Sale of farms still rankles
Four farms bought in 2012
The overseas investor behind the controversial $5.69 million purchase of four East Taranaki farms in 2012 for forestry development expects to make $253m when they process the trees in 25 years.
Approved by the Overseas Investment Office (OIO) in April 2012 the sale of the four properties still rankles with some Whangamomona farmers who wished to buy the properties themselves and claimed the community would be destroyed by the new land use.
That they have still not met the unidentified buyer, who has links to both Austria and the United Kingdom, is a sore point as two of the properties are being leased back to farmers and remain unplanted more than two years since they were sold.

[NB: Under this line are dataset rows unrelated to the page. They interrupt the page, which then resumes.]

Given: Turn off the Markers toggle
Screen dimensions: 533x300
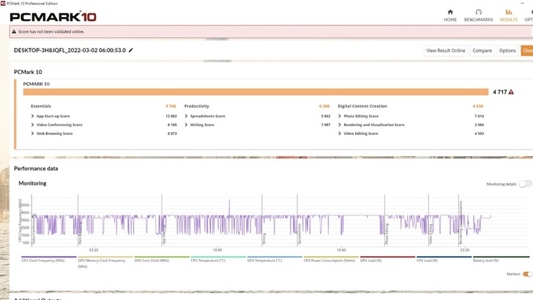Looking at the screenshot, I should (x=527, y=274).
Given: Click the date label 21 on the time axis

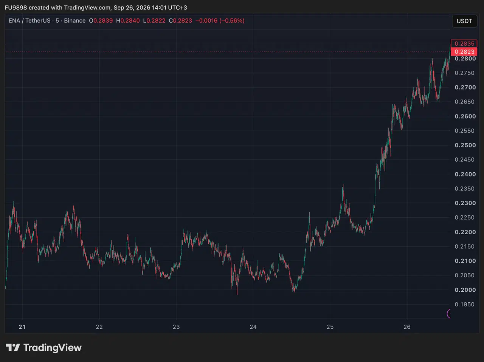Looking at the screenshot, I should pos(22,327).
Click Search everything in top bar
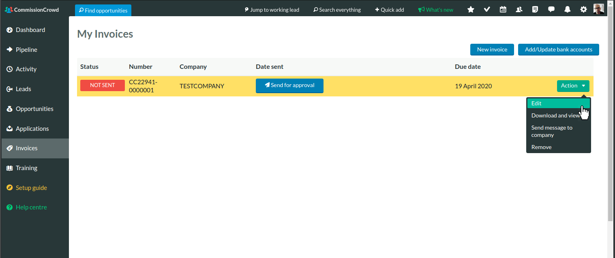 [337, 10]
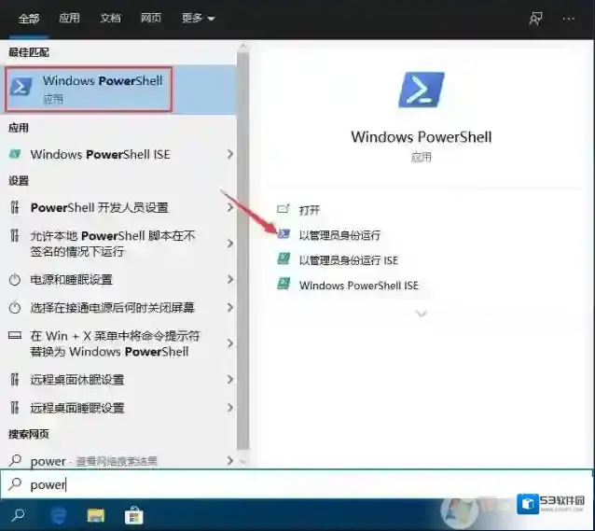Click the Windows PowerShell ISE icon in right panel
Viewport: 595px width, 531px height.
click(x=284, y=285)

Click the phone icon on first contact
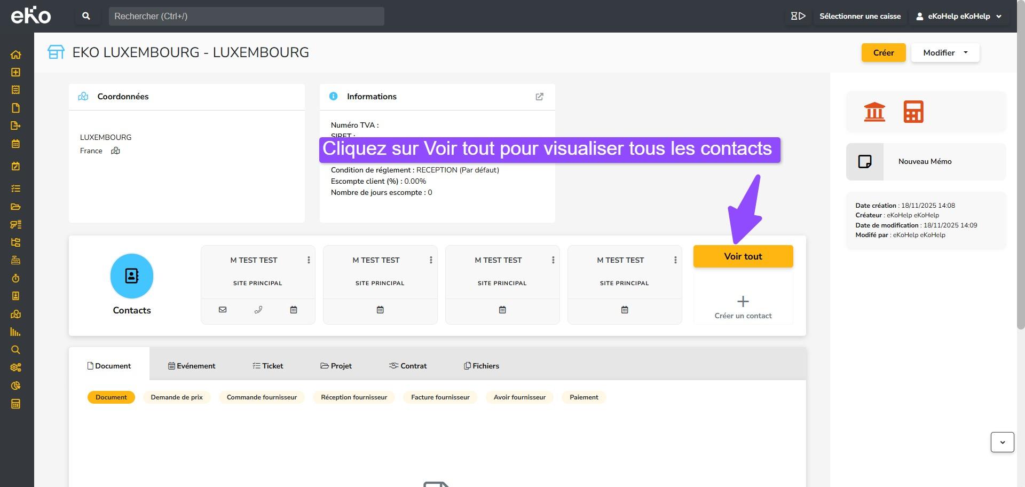(258, 310)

However, Rob Webster, of NZ Forestry Ltd, which is managing the project that will see the back- country farms planted in walnut species and Californian redwoods, said everything was progressing as planned.

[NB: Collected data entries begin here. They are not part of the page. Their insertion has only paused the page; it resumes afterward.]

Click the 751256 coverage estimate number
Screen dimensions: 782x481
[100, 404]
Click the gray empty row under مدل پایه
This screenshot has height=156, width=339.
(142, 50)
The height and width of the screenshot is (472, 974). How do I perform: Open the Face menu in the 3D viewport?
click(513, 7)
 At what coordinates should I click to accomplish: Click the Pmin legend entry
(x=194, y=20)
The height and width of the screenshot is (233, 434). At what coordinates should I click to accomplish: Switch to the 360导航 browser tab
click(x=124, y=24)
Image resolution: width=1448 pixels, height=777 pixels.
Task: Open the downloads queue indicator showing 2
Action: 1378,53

‘‘ It is progressing in line with expectations. In fact, over the past couple of weeks two of our staff have been in the Whangamomona/Tahora area managing this year’s establishment operations, which will continue for the next week or two,’’ he said.

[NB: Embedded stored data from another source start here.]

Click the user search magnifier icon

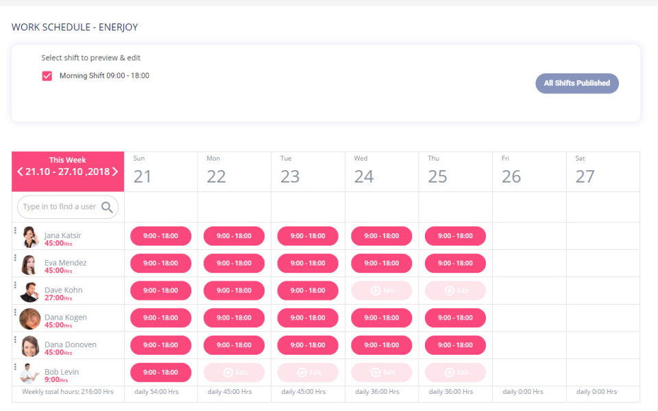[x=107, y=207]
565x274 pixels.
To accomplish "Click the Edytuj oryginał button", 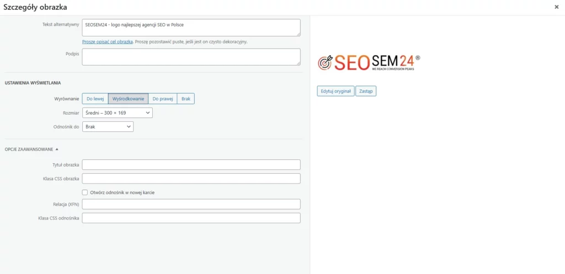I will click(x=336, y=91).
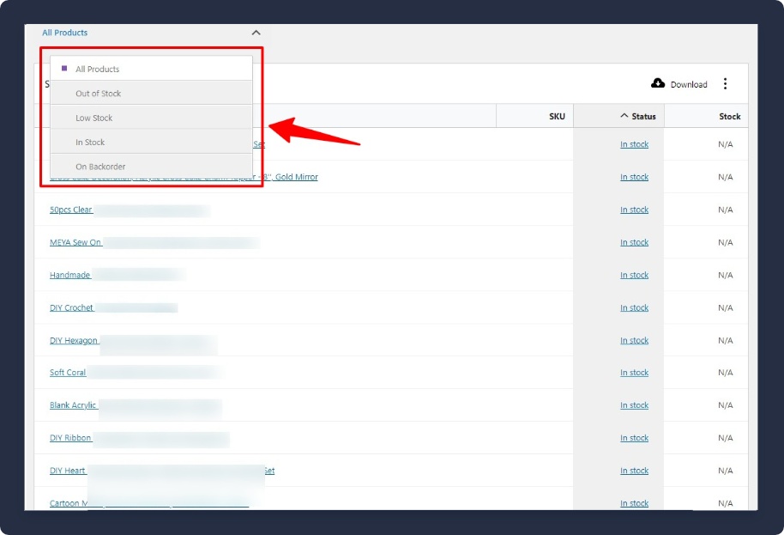
Task: Click the SKU column header
Action: (x=557, y=117)
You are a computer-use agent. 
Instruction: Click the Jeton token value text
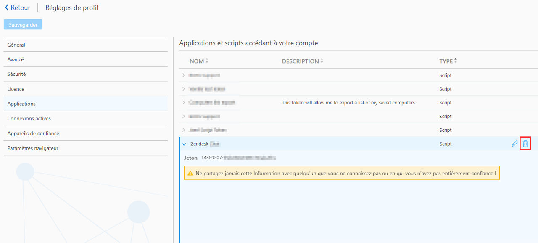pos(238,158)
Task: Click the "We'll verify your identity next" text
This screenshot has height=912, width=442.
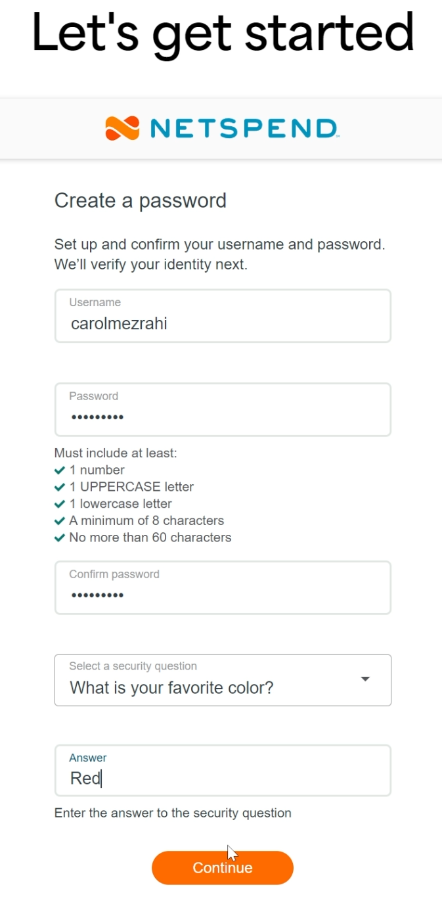Action: point(150,266)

In the investor’s application to buy the land it was stated they would spend $600,000 on land preparation in the first five years after purchase, $2.8m on forestry establishment in the first four years, $4.39m in the 28 years after purchase in tending to the forests and $5.4m over 39 years in maintenance, insurance, management and administration.
They have also committed to spend between $40,000 and $50,000 by 2016 on 4.1km of horse tracks and 6.4km of bike trails through the forests.
The investor expects its first round of harvesting to produce a sawlog production volume of 1,555,000 cubic metres.
Fifty per cent is likely to be exported in log form and the rest processed in New Zealand.
Total revenue, after expenses, is expected to be $253m, with harvesting planned to commence in 2037.
Webster confirmed it was the investor’s long-term plan to live in New Zealand but it would probably not be in Whangamomona.
In its decision to allow the purchase the OIO estimated the deal would generate an extra 4.5 fulltime equivalent jobs than if the land continued to be used for sheep and beef farms.
They also estimated the operation would return a per hectare pre-tax profit of $220 to sheep and beef’s $86.